Winning tip: Ojców national park, Poland
They call it the Złota Polska Jesień – the Polish Golden Autumn. It’s when the oaks and sycamores around Krakow do their best New England impression. Just 20 minutes’ drive north of the city is the smallest national park in the country: Ojców. A series of small, sylvan valleys turns into a beautiful patchwork of ochre and rust-red starting in September. There are forest trails running past streams, caves and crooked cottages. You can climb up to lookout points for views over the tops of the woods, and see Ojców Castle studding the hillside like something out of Bram Stoker’s Dracula.
Bolton Abbey, North Yorkshire
A walk through Strid Wood with its sessile oaks and Wharfe river views takes in various types of autumnal wonder.

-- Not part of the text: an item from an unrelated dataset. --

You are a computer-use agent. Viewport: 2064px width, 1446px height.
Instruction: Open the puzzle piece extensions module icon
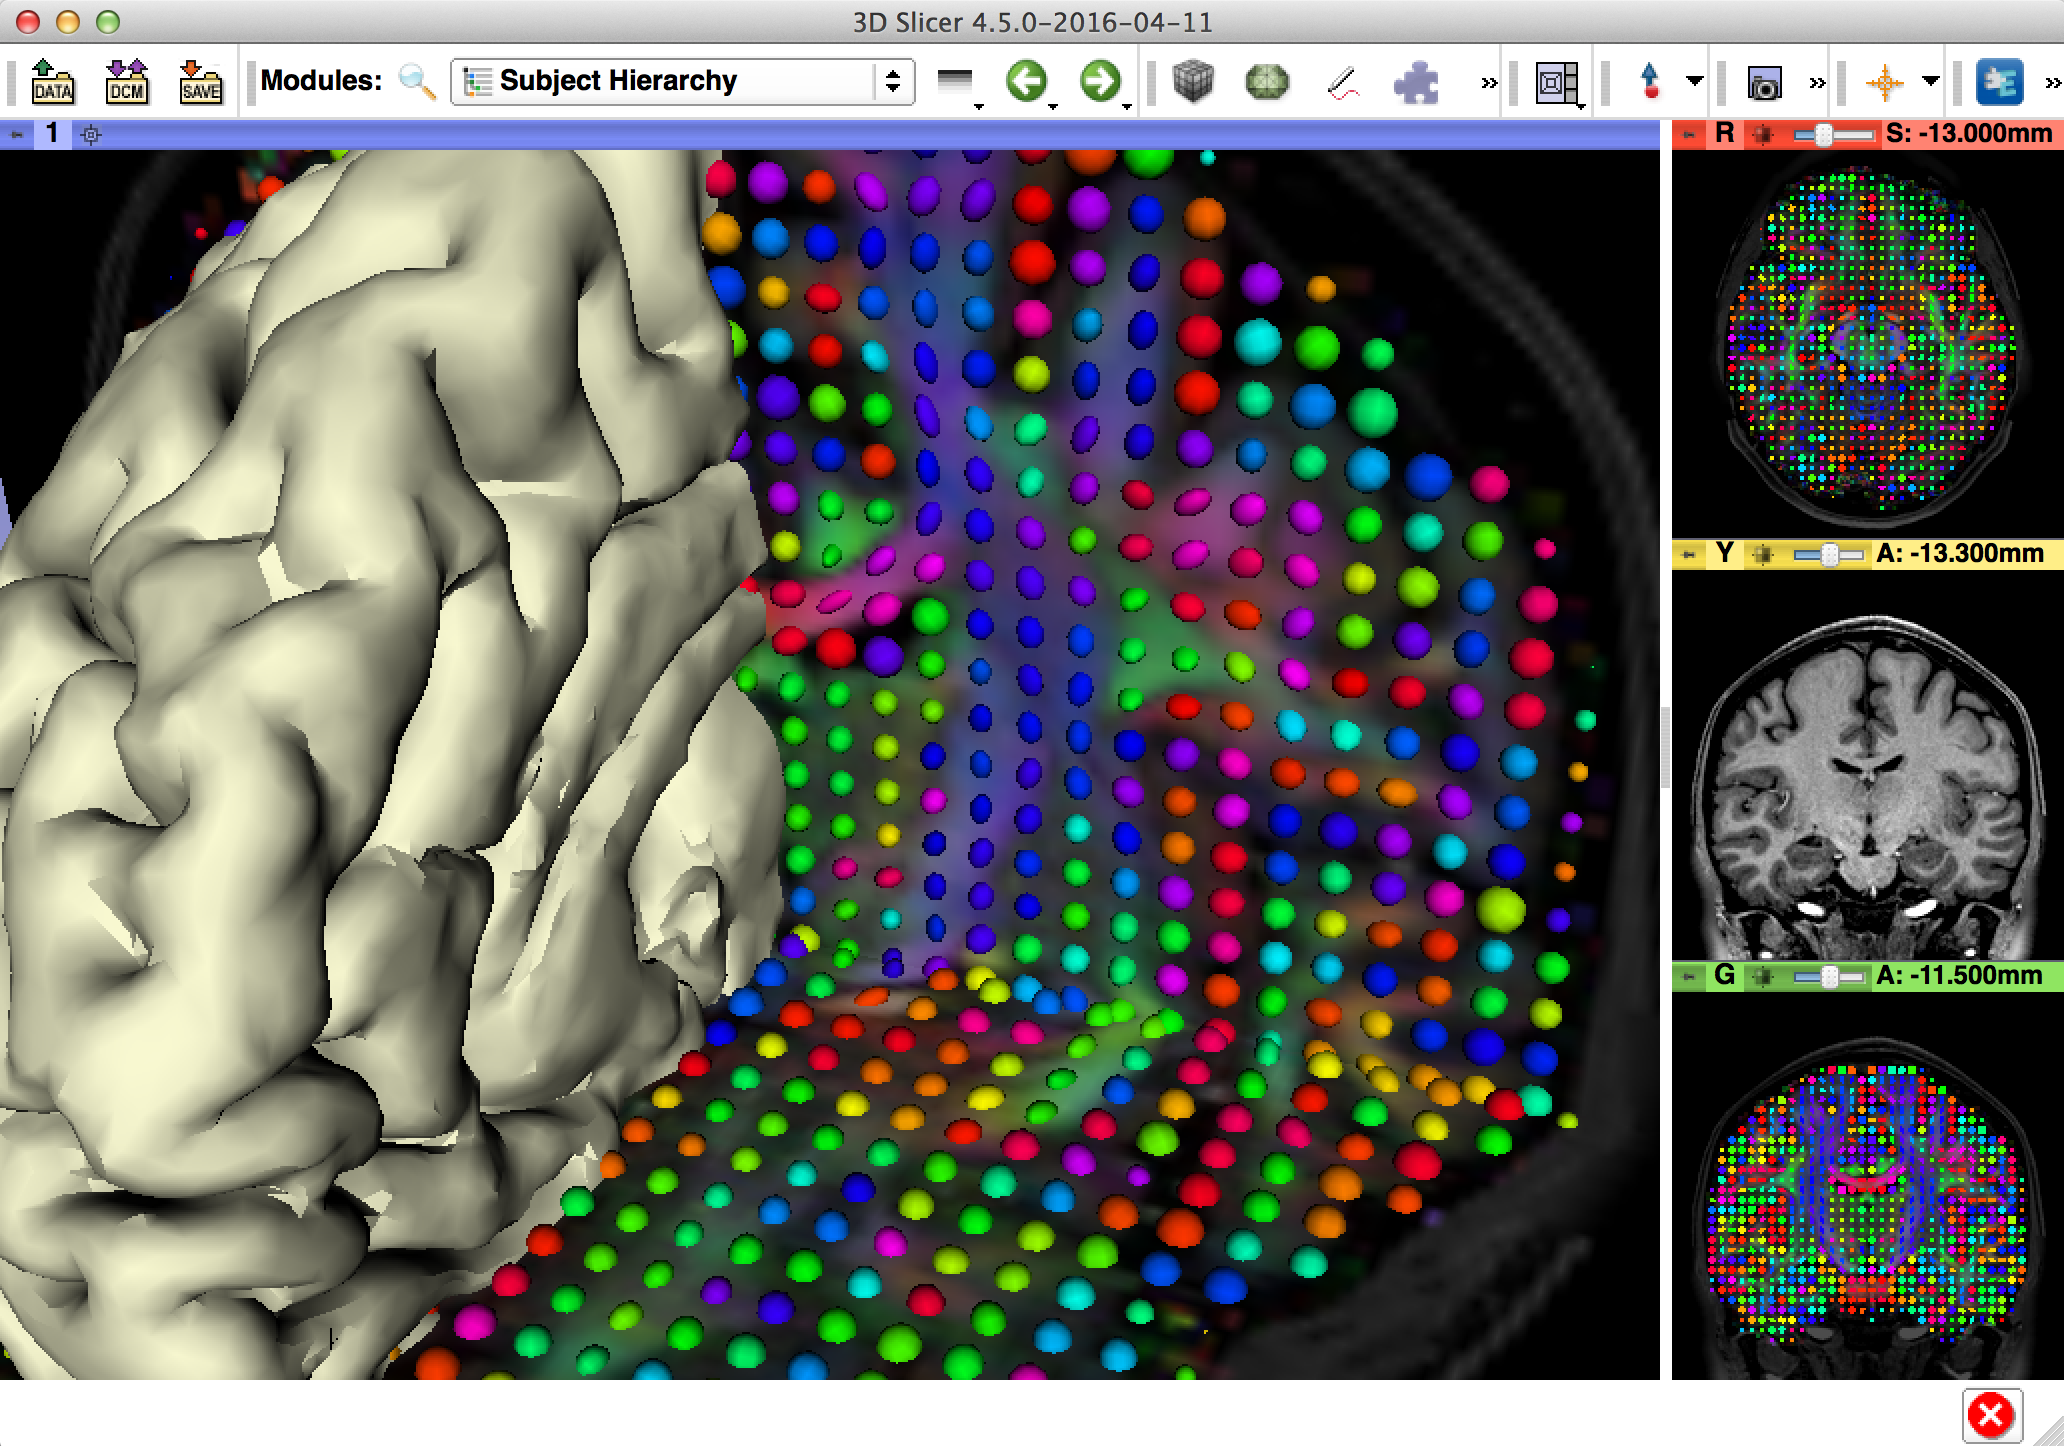(1416, 82)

The abbey is wonderful abbey, there’s a river feature called the Strid, where the Wharfe suddenly narrows, or a longer stroll to the top of Simon’s Seat in the moors to view the season’s multicoloured glories from above.
As you stroll along Windermere to the centre of Ambleside, autumn colours are abundant. Looking across the water, it seems that the treeline is alight with red and orange leaves. As you round the bend on to the road into town, you are faced with a hillside that celebrates autumn at its best, highlighting different colours throughout the day. Catch it at just the right time in the morning and you’ll see the mist creeping down and giving the trees an eerie presence. Catch it as the sun is descending in the late afternoon and you’ll be amazed at the vibrancy of the colours as the leaves are framed by the light from the setting sun.
Westonbirt Arboretum, Gloucestershire
The entire arboretum is fascinating at any time of year, but in late October the acer (Japanese maple) glade is absolutely magical. It’s a good idea to stay at the Hare and Hounds hotel (doubles from £125 B&B), which almost adjoins the arboretum and go to Westonbirt early in the morning to beat all the daytrippers and photographers because it does get very busy in the autumn. Another attraction is a new 300-metre aerial walkway that takes you 13 metres up into the canopy.
Herne Hill, London
After picking up a coffee in Herne Hill or breakfast at the wonderful Lido Cafe, take a stroll around Brockwell Park for wonderful views of the London skyline and beautiful autumnal colours. One place to stay or go for a drink is the Half Moon, right on the doorstep.
Dolgoch ‘rainforest’, north Wales
Snowdonia national park provides some of the richest, and most unspoilt autumnal views in the world. The Talyllyn Railway spoils visitors not just with a seven-mile journey from the Tywyn seafront up the beautiful Fathew valley towards the peak of Cader Idris on steam trains, but also gives direct access to the autumnal majesty of the Dolgoch Falls and Nant Gwernol woodland. Alighting at Dolgoch station and following the waymarked trails, visitors are soon amid the valley’s temperate rainforest habitat, sometimes referred to as the Celtic Rainforest, surrounded by ancient trees and carpets of moss and ferns. This habitat is full of life and, in autumn, the landscape glows in lush greens and golden browns.
The glorious town of Peebles, an hour’s drive south of Edinburgh, is scenic at all times of year but, come early October, the trees that surround the town explode into a riot of colour. For close-ups of huge specimens (including the caramel-smelling Japanese katsura tree) visit the nearby superb Dawyck botanic gardens (adult £6.50, child free), which has an excellent cafe. Peebles itself has a top-notch coffee shop/chocolate boutique, Cocoa Black.
ELSEWHERE IN EUROPE
Cinque Terre, Italy
Autumn is the best season to see and sense the explosion of colours in the woods and paths high above the Mediterranean as you walk from one town in Italy’s Cinque Terre to another. The Sentiero Azzurro connects the villages between Monterosso al Mare and Riomaggiore over 12km and will take you from shady copses sheltered by red- and gold-leafed trees to deep green olive groves before you emerge into sunlit walkways with views of the shimmering sea. However, some of the route is closed at present (most famously the Via del’Amore at Riomaggiore, reopening in 2019) due to landslides, and in autumn there are often closures as wet weather damages paths. On some sections there’s a charge if €5-€7 to use the path – the money helps with repair bills.